If they got it they might as well show it off. Most of the time the skinny broads and models ect.. are flat chested. Straight up and down figure no curves or boobs

And NO it was not in WV, MikeyVA. It was "guess the state" somewhere south of Georgia.

I miss the old days, 2 weeks ago, when we had pictures of men in kilts on the blog. I wouldn't mind this guy waiting on my table. btw, I had to look through numerous pictures in order to find the right one. It was a tough 30 minutes but I did it for the blog ladies.

Keep bouncing the idea around, and it will all go flat.

Going to these places for food is a lot like buying Playboy for the articles.

(stands with wvplantman)

i'm no kid but these places make me more than a little uncomfortable. i've been to one, once. i have not returned.

call me a prude, i'm used to it.

(booger, flaming pop-tarts and a squirrel)

I used to annoy my wife by suggesting we go to Hooters every time she asked where to go for dinner. So once on the road there was a Hooters nearby and she was in the mood for chicken wings. So now she knows it's about as salacious as a girls' gym class, and I can't use that gag any more.

### Stated exercise:
Reproduce the blog comments word for word, from "I miss the old" up to and including "the blog ladies.".

[Records of locating words and elements]
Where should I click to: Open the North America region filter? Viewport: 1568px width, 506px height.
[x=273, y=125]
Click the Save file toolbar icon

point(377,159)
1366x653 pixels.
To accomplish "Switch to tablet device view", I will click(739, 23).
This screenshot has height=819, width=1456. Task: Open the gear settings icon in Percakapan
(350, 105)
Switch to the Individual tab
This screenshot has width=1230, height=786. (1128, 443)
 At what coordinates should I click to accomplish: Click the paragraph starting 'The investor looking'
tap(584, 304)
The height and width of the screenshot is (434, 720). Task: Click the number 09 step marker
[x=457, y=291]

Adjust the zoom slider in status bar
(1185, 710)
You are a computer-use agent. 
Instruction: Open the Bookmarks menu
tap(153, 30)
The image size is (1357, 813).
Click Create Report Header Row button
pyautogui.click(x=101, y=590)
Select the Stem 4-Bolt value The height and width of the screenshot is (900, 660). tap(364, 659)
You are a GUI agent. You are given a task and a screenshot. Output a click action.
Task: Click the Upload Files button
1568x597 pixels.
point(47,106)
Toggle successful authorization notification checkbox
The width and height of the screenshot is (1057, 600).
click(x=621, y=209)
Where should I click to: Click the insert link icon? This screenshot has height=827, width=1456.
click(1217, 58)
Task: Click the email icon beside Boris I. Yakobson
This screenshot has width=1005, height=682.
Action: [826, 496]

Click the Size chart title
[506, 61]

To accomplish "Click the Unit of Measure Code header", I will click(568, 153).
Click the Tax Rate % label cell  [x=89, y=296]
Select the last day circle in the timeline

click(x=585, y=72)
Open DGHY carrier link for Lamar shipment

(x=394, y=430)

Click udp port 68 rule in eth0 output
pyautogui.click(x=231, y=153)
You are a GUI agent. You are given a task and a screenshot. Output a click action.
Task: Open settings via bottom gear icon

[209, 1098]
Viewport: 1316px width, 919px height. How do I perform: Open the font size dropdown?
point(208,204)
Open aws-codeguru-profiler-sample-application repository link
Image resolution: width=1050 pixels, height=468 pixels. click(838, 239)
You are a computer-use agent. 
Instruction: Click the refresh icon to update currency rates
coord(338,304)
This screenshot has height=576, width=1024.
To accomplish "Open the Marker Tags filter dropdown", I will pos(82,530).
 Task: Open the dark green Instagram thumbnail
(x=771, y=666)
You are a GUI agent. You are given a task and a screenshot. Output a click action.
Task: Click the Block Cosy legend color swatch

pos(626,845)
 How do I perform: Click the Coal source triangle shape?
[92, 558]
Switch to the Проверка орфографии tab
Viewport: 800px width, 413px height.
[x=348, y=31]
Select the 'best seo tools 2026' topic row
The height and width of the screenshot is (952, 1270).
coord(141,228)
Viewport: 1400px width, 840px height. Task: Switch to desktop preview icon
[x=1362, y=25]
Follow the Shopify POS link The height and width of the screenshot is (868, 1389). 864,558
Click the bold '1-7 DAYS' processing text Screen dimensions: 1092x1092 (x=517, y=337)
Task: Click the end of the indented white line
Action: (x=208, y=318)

### Final answer:
I miss the old days, 2 weeks ago, when we had pictures of men in kilts on the blog. I wouldn't mind this guy waiting on my table. btw, I had to look through numerous pictures in order to find the right one. It was a tough 30 minutes but I did it for the blog ladies.